- _EXERCISE REQUIREMENTS_
**1.** Decide whether each statement agrees with the passage below about Glaser, Rohrer & Co. and the Yorkville Marble Company. Answer yes or no for each, and quote the words that decide it. (a) Glaser, Rohrer & Co. was still in business at No. 502 in 1920. (b) The New-York Tribune reported on December 11, 1920 that the principals of the Yorkville Marble Company had been indicted. (c) The magazine told readers to have their installation planned according to the size of their pocketbook.
**2.** Write what comes next in the passage below about Glaser, Rohrer & Co. and the Yorkville Marble Company, starting after its final sentence.

The magazine (no doubt with some financial coaxing from Glaser, Rohrer & Co.) advised “You will be surprised not only at how much better your goods look in the display wall cases that Glaser, Rohrer & Co… supply for the modern drug store, but at how much better they sell.”  The article added “Let them plan your installation according to the size of your pocketbook, and then give your competitor a run for his money.”

Despite its apparent success, Glaser, Rohrer & Co. was gone by 1920 when the Yorkville Marble Company was doing business from No. 502.  That year the company received unwanted publicity when it was named in an inquiry by U.S. Senator William M. Calder’s inquiry into a “Marble Trust.”  The Marble Industry Employers’ Association was deemed by the senator as, in fact, a conspiracy “of building material supply men and manufacturers and of members of organized labor.”  On December 11, 1920 the New-York Tribune reported that the principals of the Yorkville Marble Company had been indicted along with 27 other “stone men.”

- _DATA EXTRACT_
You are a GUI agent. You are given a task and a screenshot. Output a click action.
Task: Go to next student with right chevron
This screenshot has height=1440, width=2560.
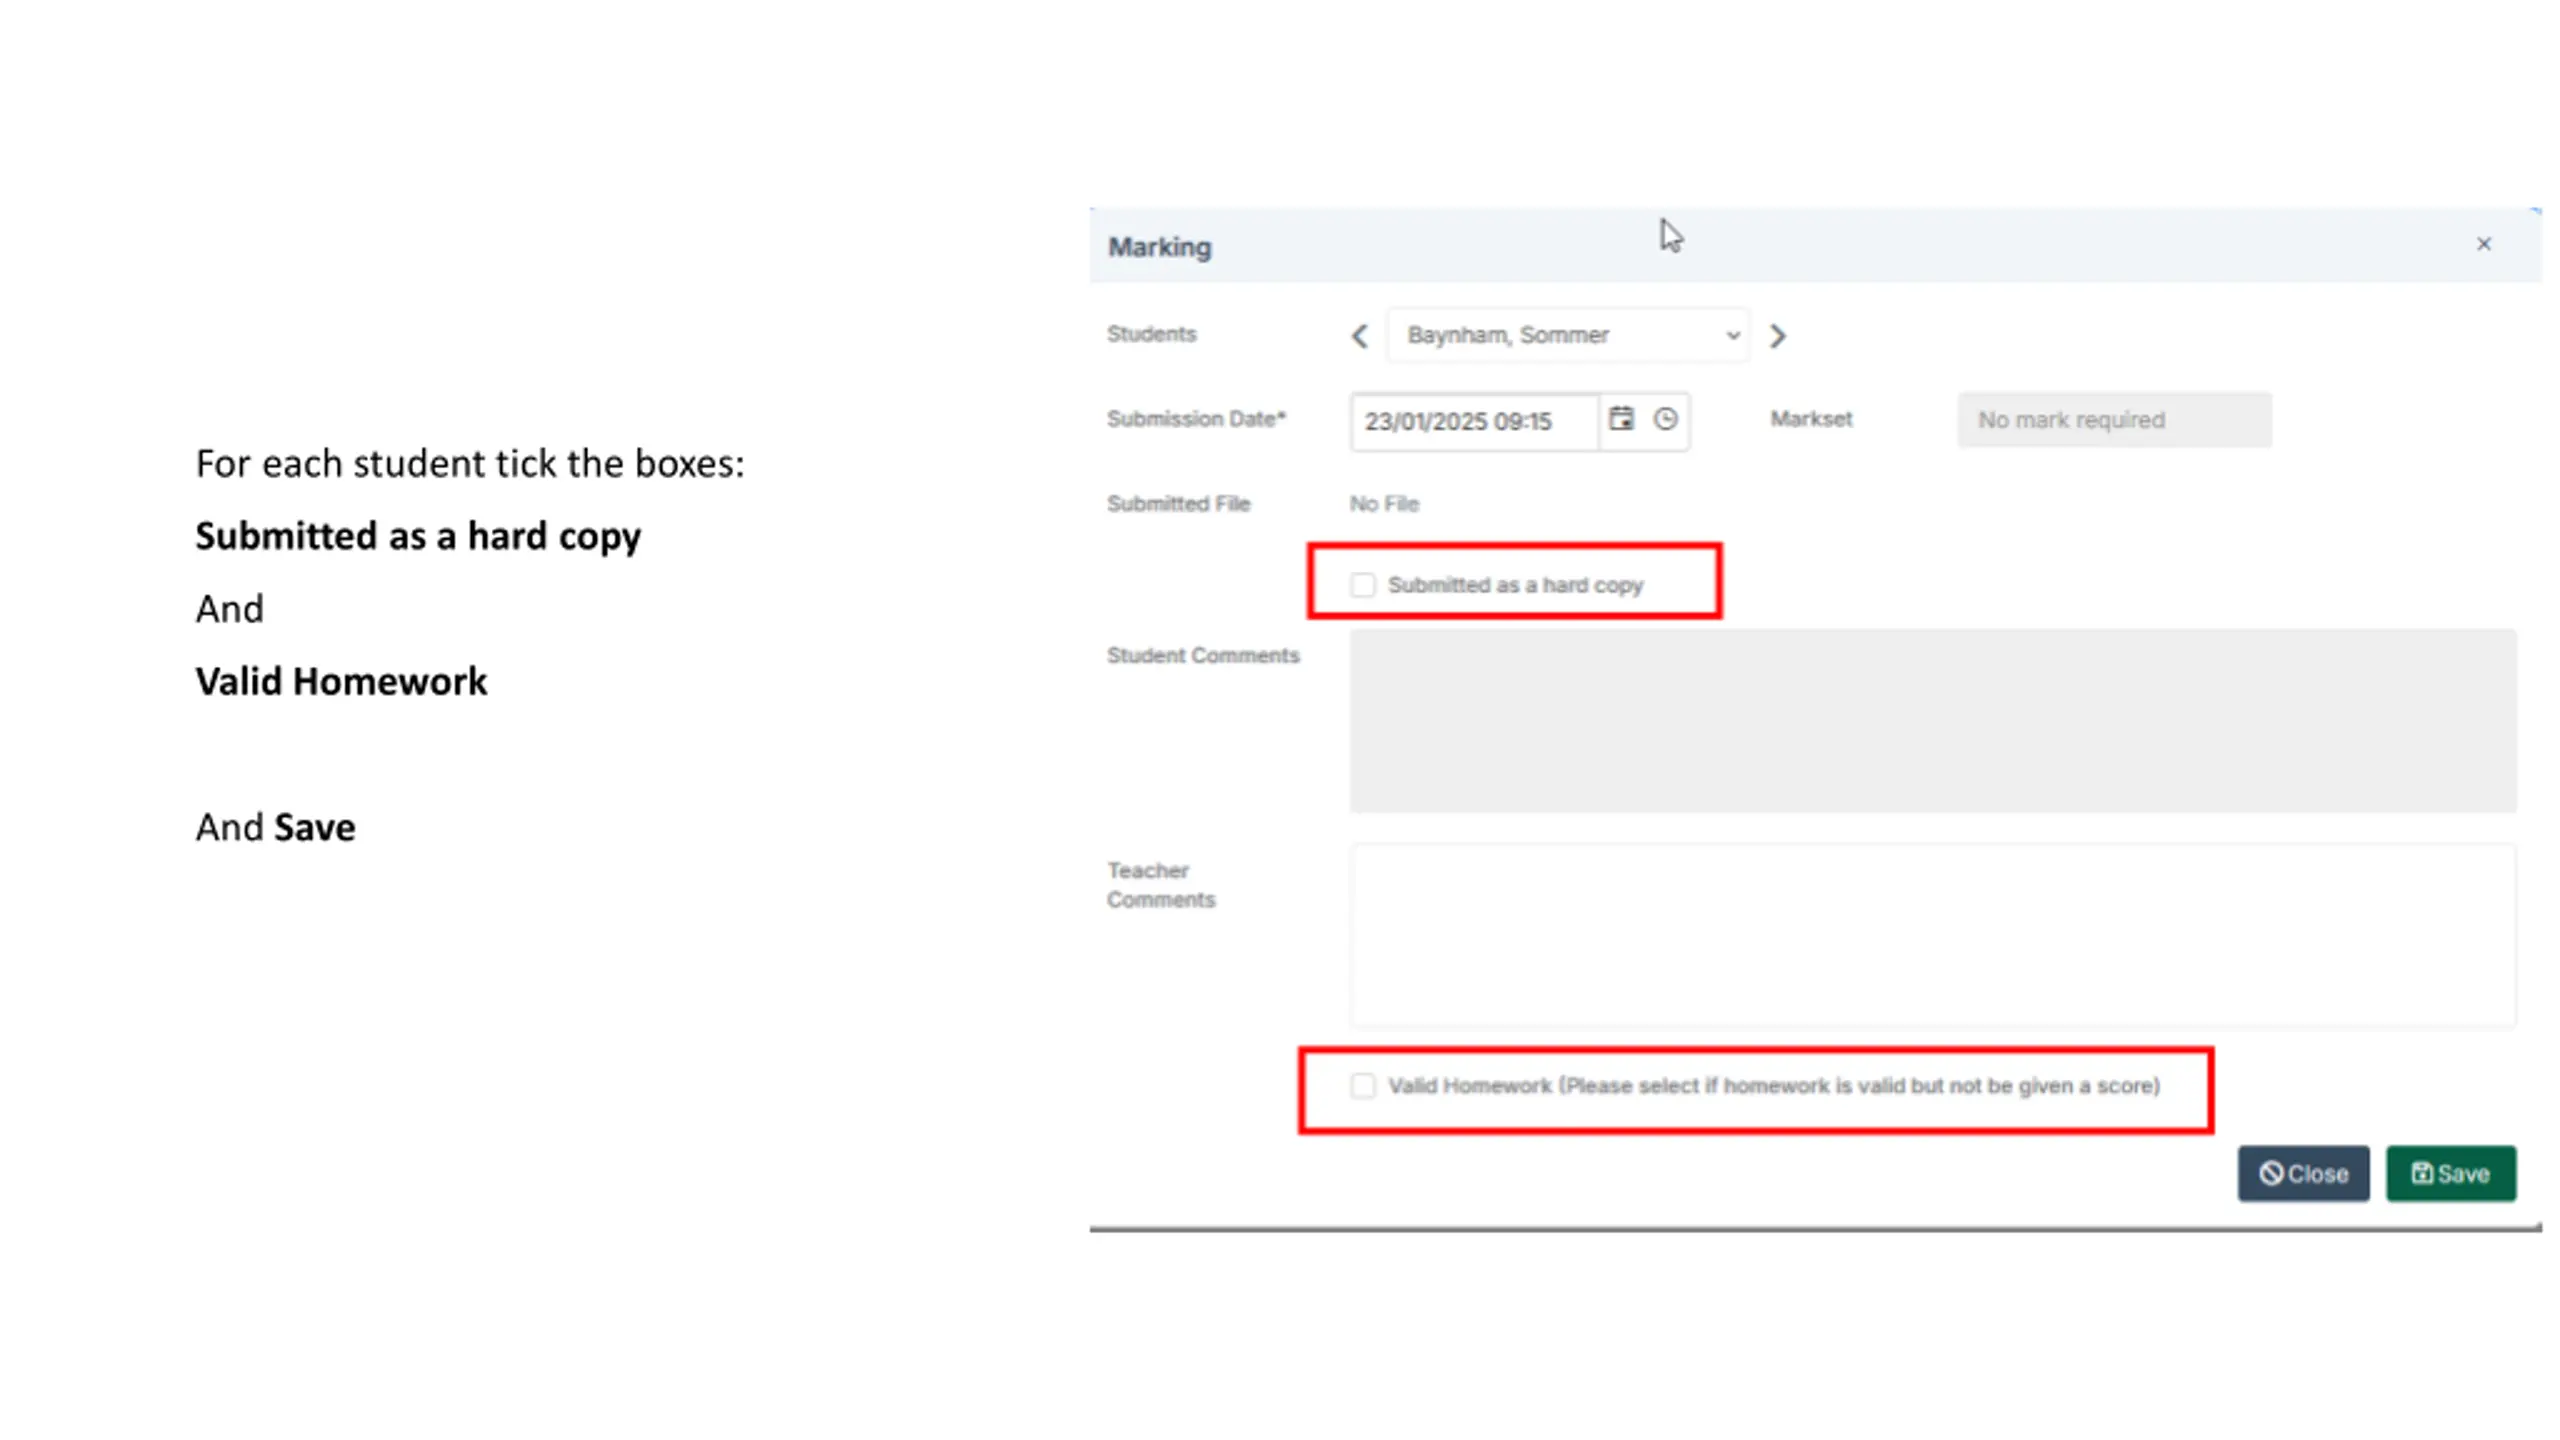click(x=1777, y=336)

- _RESULTS_
**1.**
(a) No: "Glaser, Rohrer & Co. was gone by 1920 when the Yorkville Marble Company was doing business from No. 502."
(b) Yes: "On December 11, 1920 the New-York Tribune reported that the principals of the Yorkville Marble Company had been indicted along with 27 other “stone men.”"
(c) Yes: "Let them plan your installation according to the size of your pocketbook"

**2.**
Despite the ugly press, the company survived and remained in No. 502 through 1930.  The following year it was home to the Rand Furniture Manufacturing Company; and by 1942 had been taken over by the Yorkville Wood Products Associates.

Through it all the little brick carriage house survived as East 74th Street saw the rise of large factories and apartments houses and the massive power plant at the eastern end of the block.   Today, the unexpected survivor is painted a Halloweenish orange and black, and is home to the studio of respected art conservationists Simon Parkes Art Conservation.